(Items from a dataset)
************

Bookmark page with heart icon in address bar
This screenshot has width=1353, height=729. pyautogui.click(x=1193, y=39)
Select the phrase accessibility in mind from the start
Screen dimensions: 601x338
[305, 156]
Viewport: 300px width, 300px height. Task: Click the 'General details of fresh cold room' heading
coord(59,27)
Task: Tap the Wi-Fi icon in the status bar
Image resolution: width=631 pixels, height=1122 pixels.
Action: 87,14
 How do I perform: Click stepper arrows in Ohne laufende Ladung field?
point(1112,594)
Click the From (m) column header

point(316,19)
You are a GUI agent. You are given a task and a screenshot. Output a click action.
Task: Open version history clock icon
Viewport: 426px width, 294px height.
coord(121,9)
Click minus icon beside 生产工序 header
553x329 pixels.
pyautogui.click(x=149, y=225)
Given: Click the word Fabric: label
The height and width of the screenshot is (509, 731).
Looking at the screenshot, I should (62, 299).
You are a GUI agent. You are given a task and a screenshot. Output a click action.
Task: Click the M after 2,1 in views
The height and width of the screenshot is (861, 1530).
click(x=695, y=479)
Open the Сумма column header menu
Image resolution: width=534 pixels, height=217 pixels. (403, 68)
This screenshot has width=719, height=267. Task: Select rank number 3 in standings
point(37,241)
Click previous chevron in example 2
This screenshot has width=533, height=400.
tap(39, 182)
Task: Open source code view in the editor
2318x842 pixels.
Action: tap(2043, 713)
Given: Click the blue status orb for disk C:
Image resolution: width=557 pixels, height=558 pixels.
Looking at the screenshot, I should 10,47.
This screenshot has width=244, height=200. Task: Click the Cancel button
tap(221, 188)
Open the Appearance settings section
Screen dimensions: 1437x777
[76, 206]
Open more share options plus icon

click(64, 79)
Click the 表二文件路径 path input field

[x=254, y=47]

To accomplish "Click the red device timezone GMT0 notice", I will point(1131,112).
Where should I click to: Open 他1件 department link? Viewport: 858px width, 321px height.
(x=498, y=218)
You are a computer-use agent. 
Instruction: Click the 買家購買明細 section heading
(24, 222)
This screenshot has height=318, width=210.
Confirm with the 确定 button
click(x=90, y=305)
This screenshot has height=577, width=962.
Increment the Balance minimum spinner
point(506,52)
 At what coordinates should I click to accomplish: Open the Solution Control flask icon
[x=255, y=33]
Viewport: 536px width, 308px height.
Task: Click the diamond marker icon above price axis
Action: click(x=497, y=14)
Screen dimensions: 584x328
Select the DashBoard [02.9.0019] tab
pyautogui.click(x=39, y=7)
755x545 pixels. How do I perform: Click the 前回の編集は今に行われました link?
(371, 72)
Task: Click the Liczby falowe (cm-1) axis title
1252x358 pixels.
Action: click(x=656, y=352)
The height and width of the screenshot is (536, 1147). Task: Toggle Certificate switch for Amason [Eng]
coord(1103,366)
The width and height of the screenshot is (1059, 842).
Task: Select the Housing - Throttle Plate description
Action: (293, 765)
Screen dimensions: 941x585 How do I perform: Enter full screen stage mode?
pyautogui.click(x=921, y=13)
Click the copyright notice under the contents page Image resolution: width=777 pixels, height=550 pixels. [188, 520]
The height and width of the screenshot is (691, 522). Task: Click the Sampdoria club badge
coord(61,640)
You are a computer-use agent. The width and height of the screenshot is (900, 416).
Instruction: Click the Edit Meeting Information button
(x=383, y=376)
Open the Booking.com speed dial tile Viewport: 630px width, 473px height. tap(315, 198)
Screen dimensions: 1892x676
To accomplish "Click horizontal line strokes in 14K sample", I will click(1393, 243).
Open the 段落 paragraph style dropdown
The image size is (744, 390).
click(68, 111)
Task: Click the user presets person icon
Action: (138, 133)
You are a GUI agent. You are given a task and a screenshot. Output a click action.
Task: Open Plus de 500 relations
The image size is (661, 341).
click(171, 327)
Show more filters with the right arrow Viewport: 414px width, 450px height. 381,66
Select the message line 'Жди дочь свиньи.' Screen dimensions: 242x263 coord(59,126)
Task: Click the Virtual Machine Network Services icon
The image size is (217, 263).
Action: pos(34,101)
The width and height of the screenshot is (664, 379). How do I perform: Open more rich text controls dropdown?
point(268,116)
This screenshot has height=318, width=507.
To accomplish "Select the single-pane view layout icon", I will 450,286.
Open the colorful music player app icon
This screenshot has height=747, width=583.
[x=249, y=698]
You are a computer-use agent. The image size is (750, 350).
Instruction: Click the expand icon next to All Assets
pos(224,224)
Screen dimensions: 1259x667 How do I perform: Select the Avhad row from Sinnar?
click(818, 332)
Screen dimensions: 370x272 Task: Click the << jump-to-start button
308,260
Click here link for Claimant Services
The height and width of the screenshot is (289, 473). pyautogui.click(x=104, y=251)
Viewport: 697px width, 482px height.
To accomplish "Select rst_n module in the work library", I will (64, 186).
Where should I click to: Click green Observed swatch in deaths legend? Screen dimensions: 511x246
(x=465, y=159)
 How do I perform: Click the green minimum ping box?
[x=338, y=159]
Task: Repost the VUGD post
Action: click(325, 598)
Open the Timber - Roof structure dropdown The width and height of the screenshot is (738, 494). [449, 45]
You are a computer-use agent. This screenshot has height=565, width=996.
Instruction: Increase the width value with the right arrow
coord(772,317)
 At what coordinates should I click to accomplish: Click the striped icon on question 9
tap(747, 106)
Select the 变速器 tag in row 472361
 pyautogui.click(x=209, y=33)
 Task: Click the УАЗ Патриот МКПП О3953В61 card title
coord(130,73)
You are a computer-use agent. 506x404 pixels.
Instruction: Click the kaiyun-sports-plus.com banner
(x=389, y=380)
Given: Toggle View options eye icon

************

● WHAT IS NEEDED
All the data needs repeating. Return it exactly.

● EXERCISE RESULT
Bookmark page with heart icon in address bar
This screenshot has width=1353, height=729. pyautogui.click(x=1193, y=39)
Select the phrase accessibility in mind from the start
Screen dimensions: 601x338
[305, 156]
Viewport: 300px width, 300px height. Task: Click the 'General details of fresh cold room' heading
coord(59,27)
Task: Tap the Wi-Fi icon in the status bar
Image resolution: width=631 pixels, height=1122 pixels.
Action: 87,14
 How do I perform: Click stepper arrows in Ohne laufende Ladung field?
point(1112,594)
Click the From (m) column header

point(316,19)
You are a GUI agent. You are given a task and a screenshot. Output a click action.
Task: Open version history clock icon
Viewport: 426px width, 294px height.
coord(121,9)
Click minus icon beside 生产工序 header
553x329 pixels.
pyautogui.click(x=149, y=225)
Given: Click the word Fabric: label
The height and width of the screenshot is (509, 731).
Looking at the screenshot, I should (62, 299).
You are a GUI agent. You are given a task and a screenshot. Output a click action.
Task: Click the M after 2,1 in views
The height and width of the screenshot is (861, 1530).
click(x=695, y=479)
Open the Сумма column header menu
Image resolution: width=534 pixels, height=217 pixels. (403, 68)
This screenshot has width=719, height=267. Task: Select rank number 3 in standings
point(37,241)
Click previous chevron in example 2
This screenshot has width=533, height=400.
tap(39, 182)
Task: Open source code view in the editor
2318x842 pixels.
Action: tap(2043, 713)
Given: Click the blue status orb for disk C:
Image resolution: width=557 pixels, height=558 pixels.
Looking at the screenshot, I should 10,47.
This screenshot has width=244, height=200. Task: Click the Cancel button
tap(221, 188)
Open the Appearance settings section
Screen dimensions: 1437x777
[76, 206]
Open more share options plus icon

click(64, 79)
Click the 表二文件路径 path input field

[x=254, y=47]

To accomplish "Click the red device timezone GMT0 notice", I will point(1131,112).
Where should I click to: Open 他1件 department link? Viewport: 858px width, 321px height.
(x=498, y=218)
You are a computer-use agent. 
Instruction: Click the 買家購買明細 section heading
(24, 222)
This screenshot has height=318, width=210.
Confirm with the 确定 button
click(x=90, y=305)
This screenshot has height=577, width=962.
Increment the Balance minimum spinner
point(506,52)
 At what coordinates should I click to accomplish: Open the Solution Control flask icon
[x=255, y=33]
Viewport: 536px width, 308px height.
Task: Click the diamond marker icon above price axis
Action: click(x=497, y=14)
Screen dimensions: 584x328
Select the DashBoard [02.9.0019] tab
pyautogui.click(x=39, y=7)
755x545 pixels. How do I perform: Click the 前回の編集は今に行われました link?
(371, 72)
Task: Click the Liczby falowe (cm-1) axis title
1252x358 pixels.
Action: click(x=656, y=352)
The height and width of the screenshot is (536, 1147). Task: Toggle Certificate switch for Amason [Eng]
coord(1103,366)
The width and height of the screenshot is (1059, 842).
Task: Select the Housing - Throttle Plate description
Action: (293, 765)
Screen dimensions: 941x585 How do I perform: Enter full screen stage mode?
pyautogui.click(x=921, y=13)
Click the copyright notice under the contents page Image resolution: width=777 pixels, height=550 pixels. [188, 520]
The height and width of the screenshot is (691, 522). Task: Click the Sampdoria club badge
coord(61,640)
You are a computer-use agent. The width and height of the screenshot is (900, 416).
Instruction: Click the Edit Meeting Information button
(x=383, y=376)
Open the Booking.com speed dial tile Viewport: 630px width, 473px height. tap(315, 198)
Screen dimensions: 1892x676
To accomplish "Click horizontal line strokes in 14K sample", I will click(1393, 243).
Open the 段落 paragraph style dropdown
The image size is (744, 390).
click(68, 111)
Task: Click the user presets person icon
Action: (138, 133)
You are a GUI agent. You are given a task and a screenshot. Output a click action.
Task: Open Plus de 500 relations
The image size is (661, 341).
click(171, 327)
Show more filters with the right arrow Viewport: 414px width, 450px height. 381,66
Select the message line 'Жди дочь свиньи.' Screen dimensions: 242x263 coord(59,126)
Task: Click the Virtual Machine Network Services icon
The image size is (217, 263).
Action: pos(34,101)
The width and height of the screenshot is (664, 379). How do I perform: Open more rich text controls dropdown?
point(268,116)
This screenshot has height=318, width=507.
To accomplish "Select the single-pane view layout icon", I will 450,286.
Open the colorful music player app icon
This screenshot has height=747, width=583.
[x=249, y=698]
You are a computer-use agent. The image size is (750, 350).
Instruction: Click the expand icon next to All Assets
pos(224,224)
Screen dimensions: 1259x667 How do I perform: Select the Avhad row from Sinnar?
click(818, 332)
Screen dimensions: 370x272 Task: Click the << jump-to-start button
308,260
Click here link for Claimant Services
The height and width of the screenshot is (289, 473). pyautogui.click(x=104, y=251)
Viewport: 697px width, 482px height.
To accomplish "Select rst_n module in the work library", I will (64, 186).
Where should I click to: Click green Observed swatch in deaths legend? Screen dimensions: 511x246
(x=465, y=159)
 How do I perform: Click the green minimum ping box?
[x=338, y=159]
Task: Repost the VUGD post
Action: click(325, 598)
Open the Timber - Roof structure dropdown The width and height of the screenshot is (738, 494). [449, 45]
You are a computer-use agent. This screenshot has height=565, width=996.
Instruction: Increase the width value with the right arrow
coord(772,317)
 At what coordinates should I click to accomplish: Click the striped icon on question 9
tap(747, 106)
Select the 变速器 tag in row 472361
 pyautogui.click(x=209, y=33)
 Task: Click the УАЗ Патриот МКПП О3953В61 card title
coord(130,73)
You are a computer-use agent. 506x404 pixels.
Instruction: Click the kaiyun-sports-plus.com banner
(x=389, y=380)
Given: Toggle View options eye icon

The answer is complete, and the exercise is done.